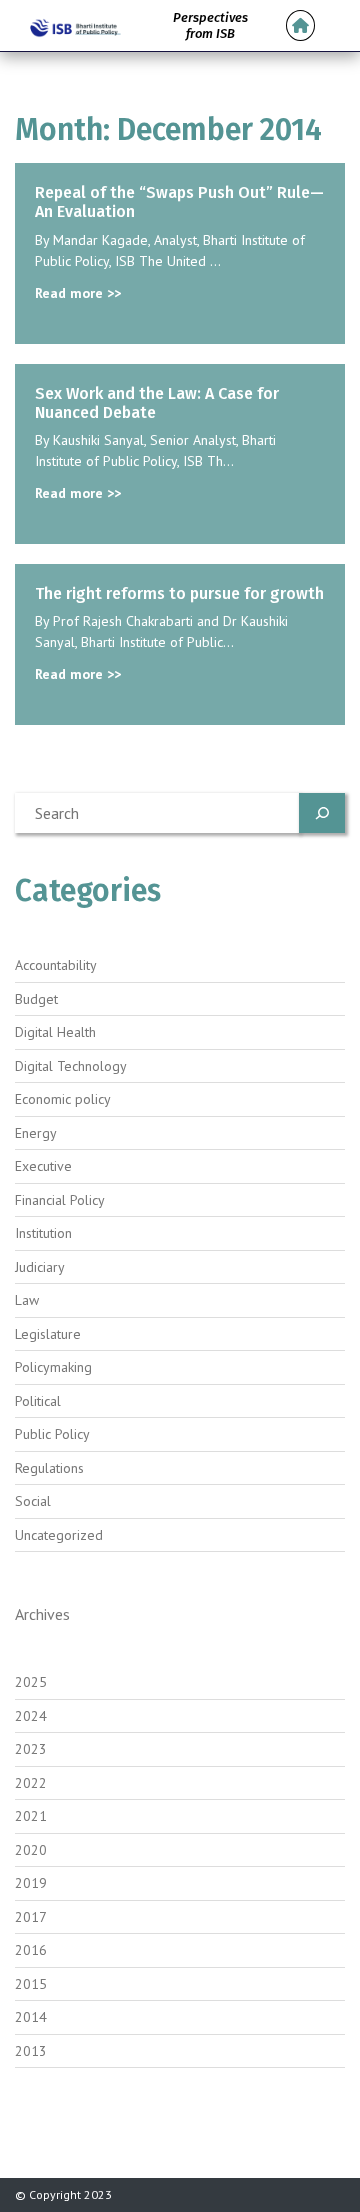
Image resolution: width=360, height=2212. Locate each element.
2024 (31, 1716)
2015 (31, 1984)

...

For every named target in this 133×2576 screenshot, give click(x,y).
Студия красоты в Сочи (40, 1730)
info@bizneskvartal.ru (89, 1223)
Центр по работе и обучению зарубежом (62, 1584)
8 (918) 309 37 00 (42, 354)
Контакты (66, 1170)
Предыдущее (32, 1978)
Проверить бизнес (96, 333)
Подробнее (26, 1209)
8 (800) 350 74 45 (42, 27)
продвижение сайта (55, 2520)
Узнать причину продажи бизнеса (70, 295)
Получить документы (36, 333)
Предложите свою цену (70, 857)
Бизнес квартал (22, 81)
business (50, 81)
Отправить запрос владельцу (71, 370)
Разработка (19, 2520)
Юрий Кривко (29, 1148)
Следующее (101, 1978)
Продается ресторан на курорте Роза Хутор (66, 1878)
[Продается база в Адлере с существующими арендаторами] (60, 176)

EXERCISE REQUIREMENTS
In the entries above, find the line with "Узнать причину продажи бизнеса (70, 295)" and the line with "[Продается база в", then restate word for word both of them and every line between, with nothing more.

WRITTEN RESPONSE
Узнать причину продажи бизнеса (70, 295)
Получить документы (36, 333)
Предложите свою цену (70, 857)
Бизнес квартал (22, 81)
business (50, 81)
Отправить запрос владельцу (71, 370)
Разработка (19, 2520)
Юрий Кривко (29, 1148)
Следующее (101, 1978)
Продается ресторан на курорте Роза Хутор (66, 1878)
[Продается база в Адлере с существующими арендаторами] (60, 176)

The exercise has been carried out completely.